- Dataset records
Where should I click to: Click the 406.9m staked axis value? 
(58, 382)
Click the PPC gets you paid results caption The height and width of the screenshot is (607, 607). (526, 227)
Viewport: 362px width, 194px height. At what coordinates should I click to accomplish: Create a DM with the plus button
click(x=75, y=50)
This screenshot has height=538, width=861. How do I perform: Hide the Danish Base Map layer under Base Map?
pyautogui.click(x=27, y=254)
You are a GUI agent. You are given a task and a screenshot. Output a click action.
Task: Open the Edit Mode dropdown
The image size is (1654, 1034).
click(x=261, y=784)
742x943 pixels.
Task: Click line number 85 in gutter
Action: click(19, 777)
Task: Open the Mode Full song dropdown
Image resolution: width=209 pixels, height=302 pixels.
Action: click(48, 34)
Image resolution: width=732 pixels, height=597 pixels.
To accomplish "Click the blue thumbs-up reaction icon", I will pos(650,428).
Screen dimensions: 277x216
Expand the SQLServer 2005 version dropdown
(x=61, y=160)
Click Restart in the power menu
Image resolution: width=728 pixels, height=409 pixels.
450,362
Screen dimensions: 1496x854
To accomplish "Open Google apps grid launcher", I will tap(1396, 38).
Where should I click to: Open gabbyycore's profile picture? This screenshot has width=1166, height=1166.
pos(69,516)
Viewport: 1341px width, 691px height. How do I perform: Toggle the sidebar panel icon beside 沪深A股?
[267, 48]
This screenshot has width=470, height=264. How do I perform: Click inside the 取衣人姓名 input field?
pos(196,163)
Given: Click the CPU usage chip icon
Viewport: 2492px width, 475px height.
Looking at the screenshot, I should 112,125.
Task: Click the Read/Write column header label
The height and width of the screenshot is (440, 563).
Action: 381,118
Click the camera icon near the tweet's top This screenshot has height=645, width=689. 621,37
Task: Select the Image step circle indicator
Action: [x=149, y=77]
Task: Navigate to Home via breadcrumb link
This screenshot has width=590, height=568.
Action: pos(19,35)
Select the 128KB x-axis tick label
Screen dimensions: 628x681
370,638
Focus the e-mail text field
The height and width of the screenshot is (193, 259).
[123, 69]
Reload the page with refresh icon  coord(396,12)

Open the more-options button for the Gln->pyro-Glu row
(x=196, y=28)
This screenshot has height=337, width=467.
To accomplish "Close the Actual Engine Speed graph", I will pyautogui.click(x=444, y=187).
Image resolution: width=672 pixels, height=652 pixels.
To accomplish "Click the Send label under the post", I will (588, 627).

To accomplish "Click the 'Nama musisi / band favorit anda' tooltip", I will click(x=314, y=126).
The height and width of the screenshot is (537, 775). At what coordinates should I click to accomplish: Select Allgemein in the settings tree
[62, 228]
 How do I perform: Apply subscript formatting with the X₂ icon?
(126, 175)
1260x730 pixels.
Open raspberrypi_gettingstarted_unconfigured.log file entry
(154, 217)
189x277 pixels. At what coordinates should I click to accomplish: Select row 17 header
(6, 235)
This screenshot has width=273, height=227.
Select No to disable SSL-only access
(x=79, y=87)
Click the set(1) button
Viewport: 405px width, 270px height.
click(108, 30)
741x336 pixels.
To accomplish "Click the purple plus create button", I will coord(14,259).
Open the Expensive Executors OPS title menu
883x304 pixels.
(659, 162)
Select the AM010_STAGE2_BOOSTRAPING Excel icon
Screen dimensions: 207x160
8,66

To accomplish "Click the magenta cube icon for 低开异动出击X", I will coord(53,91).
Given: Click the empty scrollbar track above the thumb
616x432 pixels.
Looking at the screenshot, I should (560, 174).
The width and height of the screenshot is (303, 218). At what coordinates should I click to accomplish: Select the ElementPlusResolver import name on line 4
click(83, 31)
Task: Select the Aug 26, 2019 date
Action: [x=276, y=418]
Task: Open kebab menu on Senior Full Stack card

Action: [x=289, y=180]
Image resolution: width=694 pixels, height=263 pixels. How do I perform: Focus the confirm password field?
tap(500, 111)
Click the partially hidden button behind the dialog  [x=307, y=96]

- Exercise details
Return every line of the data unchanged.

- Solution for this exercise
Where should I click to: Click the 406.9m staked axis value? 
(58, 382)
Click the PPC gets you paid results caption The height and width of the screenshot is (607, 607). (526, 227)
Viewport: 362px width, 194px height. At what coordinates should I click to accomplish: Create a DM with the plus button
click(x=75, y=50)
This screenshot has height=538, width=861. How do I perform: Hide the Danish Base Map layer under Base Map?
pyautogui.click(x=27, y=254)
You are a GUI agent. You are given a task and a screenshot. Output a click action.
Task: Open the Edit Mode dropdown
The image size is (1654, 1034).
click(x=261, y=784)
742x943 pixels.
Task: Click line number 85 in gutter
Action: click(19, 777)
Task: Open the Mode Full song dropdown
Image resolution: width=209 pixels, height=302 pixels.
Action: click(48, 34)
Image resolution: width=732 pixels, height=597 pixels.
To accomplish "Click the blue thumbs-up reaction icon", I will pos(650,428).
Screen dimensions: 277x216
Expand the SQLServer 2005 version dropdown
(x=61, y=160)
Click Restart in the power menu
Image resolution: width=728 pixels, height=409 pixels.
450,362
Screen dimensions: 1496x854
To accomplish "Open Google apps grid launcher", I will tap(1396, 38).
Where should I click to: Open gabbyycore's profile picture? This screenshot has width=1166, height=1166.
pos(69,516)
Viewport: 1341px width, 691px height. How do I perform: Toggle the sidebar panel icon beside 沪深A股?
[267, 48]
This screenshot has width=470, height=264. How do I perform: Click inside the 取衣人姓名 input field?
pos(196,163)
Given: Click the CPU usage chip icon
Viewport: 2492px width, 475px height.
Looking at the screenshot, I should 112,125.
Task: Click the Read/Write column header label
The height and width of the screenshot is (440, 563).
Action: 381,118
Click the camera icon near the tweet's top This screenshot has height=645, width=689. 621,37
Task: Select the Image step circle indicator
Action: [x=149, y=77]
Task: Navigate to Home via breadcrumb link
This screenshot has width=590, height=568.
Action: pos(19,35)
Select the 128KB x-axis tick label
Screen dimensions: 628x681
370,638
Focus the e-mail text field
The height and width of the screenshot is (193, 259).
[123, 69]
Reload the page with refresh icon  coord(396,12)

Open the more-options button for the Gln->pyro-Glu row
(x=196, y=28)
This screenshot has height=337, width=467.
To accomplish "Close the Actual Engine Speed graph", I will pyautogui.click(x=444, y=187).
Image resolution: width=672 pixels, height=652 pixels.
To accomplish "Click the Send label under the post", I will (588, 627).

To accomplish "Click the 'Nama musisi / band favorit anda' tooltip", I will click(x=314, y=126).
The height and width of the screenshot is (537, 775). At what coordinates should I click to accomplish: Select Allgemein in the settings tree
[62, 228]
 How do I perform: Apply subscript formatting with the X₂ icon?
(126, 175)
1260x730 pixels.
Open raspberrypi_gettingstarted_unconfigured.log file entry
(154, 217)
189x277 pixels. At what coordinates should I click to accomplish: Select row 17 header
(6, 235)
This screenshot has width=273, height=227.
Select No to disable SSL-only access
(x=79, y=87)
Click the set(1) button
Viewport: 405px width, 270px height.
click(108, 30)
741x336 pixels.
To accomplish "Click the purple plus create button", I will coord(14,259).
Open the Expensive Executors OPS title menu
883x304 pixels.
(659, 162)
Select the AM010_STAGE2_BOOSTRAPING Excel icon
Screen dimensions: 207x160
8,66

To accomplish "Click the magenta cube icon for 低开异动出击X", I will coord(53,91).
Given: Click the empty scrollbar track above the thumb
616x432 pixels.
Looking at the screenshot, I should (560, 174).
The width and height of the screenshot is (303, 218). At what coordinates should I click to accomplish: Select the ElementPlusResolver import name on line 4
click(83, 31)
Task: Select the Aug 26, 2019 date
Action: [x=276, y=418]
Task: Open kebab menu on Senior Full Stack card

Action: [x=289, y=180]
Image resolution: width=694 pixels, height=263 pixels. How do I perform: Focus the confirm password field?
tap(500, 111)
Click the partially hidden button behind the dialog  [x=307, y=96]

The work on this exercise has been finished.